Honoring The Life Of Linda Brown

By: Inés Eisenhour ’19

On March 25, Linda Brown died in her hometown of Topeka, Kansas at the age of 76. Her name is immortalized in the Brown vs. Board of Education Supreme Court case of 1954. As an elementary school student, she walked across railroad tracks and took a bus despite the nice school only four blocks away from her house. She was barred from enrolling in the Sumner School due to segregation laws, the well-known “separate but equal” legislature instituted by the 1896 decision of Plessy v. Ferguson. Her father sued the Board of Education of Topeka, the case ultimately combining with four others of the same nature, making its way to the Supreme Court where the ruling was made in favor of the plaintiffs. After the historic case, Ms. Brown continued to honor her father’s legacy through impassioned speeches and work as an educational consultant.
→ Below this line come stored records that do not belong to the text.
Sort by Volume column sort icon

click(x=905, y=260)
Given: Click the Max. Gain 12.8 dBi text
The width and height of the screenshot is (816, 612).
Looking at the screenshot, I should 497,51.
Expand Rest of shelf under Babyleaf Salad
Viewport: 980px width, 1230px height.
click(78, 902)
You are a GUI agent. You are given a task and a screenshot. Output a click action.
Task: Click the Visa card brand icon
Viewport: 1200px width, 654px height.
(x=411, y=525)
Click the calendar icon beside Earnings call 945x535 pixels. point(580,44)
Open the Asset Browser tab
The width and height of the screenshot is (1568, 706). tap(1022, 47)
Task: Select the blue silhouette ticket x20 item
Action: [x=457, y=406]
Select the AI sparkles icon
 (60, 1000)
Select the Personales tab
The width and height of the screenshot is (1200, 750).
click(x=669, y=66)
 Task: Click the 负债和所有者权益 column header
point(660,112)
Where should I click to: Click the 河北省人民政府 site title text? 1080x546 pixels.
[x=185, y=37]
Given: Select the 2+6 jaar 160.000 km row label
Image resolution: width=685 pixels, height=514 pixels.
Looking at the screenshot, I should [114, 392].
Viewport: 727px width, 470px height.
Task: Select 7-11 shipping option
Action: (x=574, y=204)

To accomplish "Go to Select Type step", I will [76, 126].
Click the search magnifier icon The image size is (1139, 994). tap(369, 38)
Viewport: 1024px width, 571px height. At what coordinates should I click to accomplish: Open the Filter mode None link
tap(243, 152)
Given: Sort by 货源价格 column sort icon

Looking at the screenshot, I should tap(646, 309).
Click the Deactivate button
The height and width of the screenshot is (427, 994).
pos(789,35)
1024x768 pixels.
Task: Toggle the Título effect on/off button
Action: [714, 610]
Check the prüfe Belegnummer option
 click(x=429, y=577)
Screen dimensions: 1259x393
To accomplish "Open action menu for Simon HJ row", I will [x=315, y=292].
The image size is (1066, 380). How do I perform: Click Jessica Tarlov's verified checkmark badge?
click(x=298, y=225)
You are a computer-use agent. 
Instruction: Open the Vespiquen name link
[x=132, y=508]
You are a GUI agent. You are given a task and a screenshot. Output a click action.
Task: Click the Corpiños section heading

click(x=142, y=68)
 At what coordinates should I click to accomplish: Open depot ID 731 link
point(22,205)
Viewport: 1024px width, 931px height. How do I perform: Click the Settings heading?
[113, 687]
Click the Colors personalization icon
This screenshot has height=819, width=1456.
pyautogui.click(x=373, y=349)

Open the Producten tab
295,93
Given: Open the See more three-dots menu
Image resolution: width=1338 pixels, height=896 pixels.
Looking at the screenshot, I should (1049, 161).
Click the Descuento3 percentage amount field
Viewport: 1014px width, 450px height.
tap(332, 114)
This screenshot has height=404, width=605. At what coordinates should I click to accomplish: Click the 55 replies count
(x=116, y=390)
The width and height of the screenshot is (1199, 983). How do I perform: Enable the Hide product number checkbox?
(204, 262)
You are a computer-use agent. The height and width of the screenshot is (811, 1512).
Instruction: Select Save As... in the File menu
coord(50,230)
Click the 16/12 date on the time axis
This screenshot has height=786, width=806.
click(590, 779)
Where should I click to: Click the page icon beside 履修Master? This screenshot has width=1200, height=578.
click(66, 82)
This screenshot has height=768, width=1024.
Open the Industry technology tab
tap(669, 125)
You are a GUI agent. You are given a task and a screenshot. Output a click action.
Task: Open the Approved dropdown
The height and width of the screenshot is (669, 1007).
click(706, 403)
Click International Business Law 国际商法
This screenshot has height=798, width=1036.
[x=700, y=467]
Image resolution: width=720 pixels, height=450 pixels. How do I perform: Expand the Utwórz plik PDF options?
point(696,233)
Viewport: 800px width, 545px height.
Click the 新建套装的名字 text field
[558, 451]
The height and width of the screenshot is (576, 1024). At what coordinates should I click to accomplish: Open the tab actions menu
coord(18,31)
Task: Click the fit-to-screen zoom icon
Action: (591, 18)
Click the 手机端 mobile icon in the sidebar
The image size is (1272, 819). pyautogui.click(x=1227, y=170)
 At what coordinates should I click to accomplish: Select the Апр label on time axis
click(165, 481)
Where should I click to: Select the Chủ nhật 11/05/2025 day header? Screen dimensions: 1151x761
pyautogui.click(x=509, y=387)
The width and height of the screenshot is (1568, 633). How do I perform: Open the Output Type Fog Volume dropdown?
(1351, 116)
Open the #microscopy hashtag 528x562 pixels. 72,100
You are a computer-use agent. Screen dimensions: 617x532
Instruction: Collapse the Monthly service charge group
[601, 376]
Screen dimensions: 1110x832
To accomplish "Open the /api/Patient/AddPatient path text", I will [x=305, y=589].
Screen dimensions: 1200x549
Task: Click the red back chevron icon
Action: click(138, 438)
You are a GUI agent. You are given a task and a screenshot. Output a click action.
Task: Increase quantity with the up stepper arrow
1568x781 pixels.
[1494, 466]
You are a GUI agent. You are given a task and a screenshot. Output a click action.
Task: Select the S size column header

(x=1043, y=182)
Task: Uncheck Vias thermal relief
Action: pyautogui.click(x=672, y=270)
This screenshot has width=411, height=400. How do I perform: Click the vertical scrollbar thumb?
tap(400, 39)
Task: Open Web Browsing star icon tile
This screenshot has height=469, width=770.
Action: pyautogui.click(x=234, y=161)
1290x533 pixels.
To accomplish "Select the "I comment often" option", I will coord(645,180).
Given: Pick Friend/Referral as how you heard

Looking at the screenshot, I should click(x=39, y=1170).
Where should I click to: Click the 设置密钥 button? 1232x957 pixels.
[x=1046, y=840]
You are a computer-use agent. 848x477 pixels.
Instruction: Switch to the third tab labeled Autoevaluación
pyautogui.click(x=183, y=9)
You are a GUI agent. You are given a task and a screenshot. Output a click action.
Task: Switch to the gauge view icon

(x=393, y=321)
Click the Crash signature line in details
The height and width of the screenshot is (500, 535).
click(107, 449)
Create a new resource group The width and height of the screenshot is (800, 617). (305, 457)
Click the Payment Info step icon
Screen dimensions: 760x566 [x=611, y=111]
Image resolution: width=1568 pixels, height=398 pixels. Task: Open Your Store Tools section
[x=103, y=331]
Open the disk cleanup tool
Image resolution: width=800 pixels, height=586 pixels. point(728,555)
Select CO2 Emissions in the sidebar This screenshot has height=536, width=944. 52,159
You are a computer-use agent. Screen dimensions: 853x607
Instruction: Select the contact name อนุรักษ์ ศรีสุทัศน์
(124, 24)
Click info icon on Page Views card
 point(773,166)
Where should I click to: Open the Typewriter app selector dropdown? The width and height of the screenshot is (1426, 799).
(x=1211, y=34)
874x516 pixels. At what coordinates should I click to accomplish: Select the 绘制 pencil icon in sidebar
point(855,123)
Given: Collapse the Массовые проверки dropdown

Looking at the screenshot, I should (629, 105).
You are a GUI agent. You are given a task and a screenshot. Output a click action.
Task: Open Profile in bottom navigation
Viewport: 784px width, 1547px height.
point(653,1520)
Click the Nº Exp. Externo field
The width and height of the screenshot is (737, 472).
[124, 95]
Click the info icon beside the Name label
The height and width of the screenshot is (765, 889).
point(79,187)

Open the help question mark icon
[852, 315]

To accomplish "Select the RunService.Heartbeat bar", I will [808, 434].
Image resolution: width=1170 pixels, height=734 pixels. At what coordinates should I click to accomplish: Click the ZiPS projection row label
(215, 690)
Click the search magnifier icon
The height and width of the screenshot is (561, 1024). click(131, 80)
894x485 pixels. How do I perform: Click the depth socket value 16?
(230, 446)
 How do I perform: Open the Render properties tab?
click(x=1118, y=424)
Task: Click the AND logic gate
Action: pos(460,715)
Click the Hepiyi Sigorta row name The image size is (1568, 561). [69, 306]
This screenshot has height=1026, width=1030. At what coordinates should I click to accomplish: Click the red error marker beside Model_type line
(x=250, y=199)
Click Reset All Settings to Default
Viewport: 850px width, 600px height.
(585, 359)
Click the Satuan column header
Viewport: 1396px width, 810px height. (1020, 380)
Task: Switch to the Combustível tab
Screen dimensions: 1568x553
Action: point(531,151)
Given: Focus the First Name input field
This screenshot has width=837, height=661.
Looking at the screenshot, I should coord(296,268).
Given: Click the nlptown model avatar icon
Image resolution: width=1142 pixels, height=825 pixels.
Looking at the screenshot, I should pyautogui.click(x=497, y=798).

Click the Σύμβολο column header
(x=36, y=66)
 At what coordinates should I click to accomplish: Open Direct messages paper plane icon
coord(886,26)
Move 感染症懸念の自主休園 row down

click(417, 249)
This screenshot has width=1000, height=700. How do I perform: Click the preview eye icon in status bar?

Ms. Brown’s family did not offer a comment, but Kansas Governor Jeff Colyer paid tribute to the girl who changed the course of United States History: “Sixty-four years ago a young girl from Topeka brought a case that ended segregation in public schools in America,” he tweeted. “Linda Brown’s life reminds us that sometimes the most unlikely people can have an incredible impact and that by serving our community we can truly change the world.”

Image courtesy of Recreation.gov.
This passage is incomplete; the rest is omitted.